#### ISTRUZIONI
1. Trascrivi dal brano sulla profezia dei papi il passo che comincia con "La seconda interpretazione" e prosegue fino a "sarà invece valido.".
2. Riprendi il brano sulla profezia dei papi e portalo avanti a partire dalla sua ultima frase.

#### ESTRATTO DEL TESTO
-.-.-
In ogni modo, se Petrus Romanus fosse Francesco, non ci sarebbe nessuno dopo di lui e quindi avrebbe poco senso usare la profezia per fare ipotesi sul Conclave e quindi avreste letto fin qui per niente. Tuttavia, vi tranquillizzo: ci sono altre interpretazioni possibili.
La prima è che la lista si interrompa, ma la successione dei papi no: perciò tra Gloria olivæ e Petrus Romanus potrebbero esserci altri mille papi che però non sono elencati. Anche in tal caso però la profezia non ci aiuta.
La seconda interpretazione ha a che vedere con le dimissioni di Benedetto XVI e sulla possibile validità del Conclave che ha eletto Francesco. Alcuni hanno infatti notato come, nella bolla di rinuncia, Benedetto abbia rinunciato al “ministerium” petrino, ma non al “munus”, che sono due cose distinte sebbene in italiano siano rese entrambe come “ministero”. Quindi, secondo questa teoria, Benedetto avrebbe rinunciato all’esercizio delle funzioni papali ma non al fatto stesso di essere papa; quindi, il Conclave del 2013 non sarebbe stato valido e Francesco sarebbe stato un antipapa, cioè un papa non legittimo. Secondo questa interpretazione, Petrus Romanus è il prossimo eletto, visto che il prossimo Conclave sarà invece valido.
Sempre secondo questa interpretazione, la prima parte della frase finale della profezia andrebbe letta in modo diverso: l’abbreviazione “S.R.E.” (Sancta Romana Ecclesia) nasconde la declinazione latina del termine. Solitamente viene interpretata come genitivo (“nella persecuzione finale di Santa Romana Chiesa siederà Pietro Romano”), ma c’è un punto subito dopo “p[er]secutione” che, anche a considerarlo come virgola, non torna e sembra piuttosto un errore di stampa. Leggendo invece “S.R.E.” al nominativo (cioè, soggetto della frase), abbiamo “nella persecuzione, l’ultima Santa Romana Chiesa regnerà”. Quindi, punto a capo, e segue la frase relativa a Petrus Romanus che non è più il soggetto di “sedebit”. Chi segue questa interpretazione legge peraltro il “sedebit” non come “regnerà” ma come “si prostituirà” (che è un’altra, legittima, interpretazione del verbo latino sedeo), a indicare la corruzione della Chiesa e la sua fine. Come dicevo, il bello delle profezie è la loro ambiguità.
Molti canonisti hanno però ricusato la distinzione tra rinuncia al munus e al ministerium, riconoscendo invece la piena validità del pontificato di Francesco. Decidete voi se crederci o no. Del resto, visto che la lista originale comprende già dieci antipapi, il fatto che Francesco possa essere un antipapa non ne pregiudica la presenza nella lista.
Io propongo quindi una terza via di interpretazione.
Si noti infatti che dopo “sedebit” c’è un “a capo”: tutta la frase da “In” a “sedebit” è quindi effettivamente un motto relativo a un papa, successivo a “Gloria olivæ” e precedente “Petrus Romanus”!
-.-.-
Righe elencate in un insieme di dati
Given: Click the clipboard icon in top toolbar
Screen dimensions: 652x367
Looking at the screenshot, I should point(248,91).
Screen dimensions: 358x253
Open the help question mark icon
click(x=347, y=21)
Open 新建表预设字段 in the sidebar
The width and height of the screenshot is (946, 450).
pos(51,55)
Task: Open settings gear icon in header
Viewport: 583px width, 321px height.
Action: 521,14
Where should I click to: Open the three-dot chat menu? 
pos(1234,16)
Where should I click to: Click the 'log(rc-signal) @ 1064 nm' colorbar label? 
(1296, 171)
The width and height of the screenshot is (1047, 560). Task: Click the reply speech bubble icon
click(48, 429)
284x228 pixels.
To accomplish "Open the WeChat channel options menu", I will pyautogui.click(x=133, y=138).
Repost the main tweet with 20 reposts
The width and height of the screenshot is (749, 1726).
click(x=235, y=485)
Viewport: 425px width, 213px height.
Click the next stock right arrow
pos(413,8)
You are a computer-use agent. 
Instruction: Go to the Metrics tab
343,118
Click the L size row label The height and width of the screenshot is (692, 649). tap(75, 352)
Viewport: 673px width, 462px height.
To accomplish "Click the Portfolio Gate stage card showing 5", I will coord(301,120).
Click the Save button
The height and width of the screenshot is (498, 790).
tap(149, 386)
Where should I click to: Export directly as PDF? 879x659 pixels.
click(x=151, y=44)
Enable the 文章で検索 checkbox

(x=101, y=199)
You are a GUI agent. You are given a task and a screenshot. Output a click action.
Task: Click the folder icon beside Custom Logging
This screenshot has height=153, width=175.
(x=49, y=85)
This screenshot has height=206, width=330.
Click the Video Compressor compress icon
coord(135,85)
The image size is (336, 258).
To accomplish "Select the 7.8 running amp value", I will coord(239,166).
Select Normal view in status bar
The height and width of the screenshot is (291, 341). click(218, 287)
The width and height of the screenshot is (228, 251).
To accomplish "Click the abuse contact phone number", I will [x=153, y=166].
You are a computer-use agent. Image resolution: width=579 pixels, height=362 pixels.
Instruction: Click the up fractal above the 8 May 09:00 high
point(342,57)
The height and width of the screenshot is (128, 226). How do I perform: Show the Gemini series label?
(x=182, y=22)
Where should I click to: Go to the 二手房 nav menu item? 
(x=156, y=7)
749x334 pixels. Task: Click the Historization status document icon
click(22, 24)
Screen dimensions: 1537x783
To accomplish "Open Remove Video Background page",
-.-.-
#### SOLUZIONI DELL'ESERCIZIO
1.
La seconda interpretazione ha a che vedere con le dimissioni di Benedetto XVI e sulla possibile validità del Conclave che ha eletto Francesco. Alcuni hanno infatti notato come, nella bolla di rinuncia, Benedetto abbia rinunciato al “ministerium” petrino, ma non al “munus”, che sono due cose distinte sebbene in italiano siano rese entrambe come “ministero”. Quindi, secondo questa teoria, Benedetto avrebbe rinunciato all’esercizio delle funzioni papali ma non al fatto stesso di essere papa; quindi, il Conclave del 2013 non sarebbe stato valido e Francesco sarebbe stato un antipapa, cioè un papa non legittimo. Secondo questa interpretazione, Petrus Romanus è il prossimo eletto, visto che il prossimo Conclave sarà invece valido.

2.
E il motto dice “In p[er]secutione, extrema S.R.E. sedebit”, che si può tradurre come “in proseguimento, regnerà la Santa Romana Chiesa più lontana”. Francesco è in effetti il papa proveniente da più lontano (“extrema”), e ha regnato senza soluzione di continuità con un altro papa (“in persecutione”): la frase latina gli si attaglia perfettamente!
Quindi, ricapitolando: tutto torna.
A Benedetto XVI corrisponde il motto “Gloria olivæ”.
A Francesco corrisponde il motto “In p[er]secutione, extrema S.R.E. sedebit”.
Il prossimo papa della lista è dunque “Petrus Romanus”, con tutto ciò che comporta (tipo: la distruzione di Roma e il giudizio universale). Si è sempre ritenuta una interpretazione plausibile che questo papa avrebbe preso il nome “Pietro II”, finora mai adottato per deferenza verso il capo degli Apostoli, ma ovviamente ci sono modi diversi per interpretare la profezia.
Il più semplice è, ovviamente, che il cardinale si chiami già Pietro. E in questo senso il più “Romanus” è certamente Pietro Parolin, che si chiama Pietro ed è Segretario di Stato in Vaticano. È anche tra i favoriti prima del Conclave, che altro dobbiamo aggiungere?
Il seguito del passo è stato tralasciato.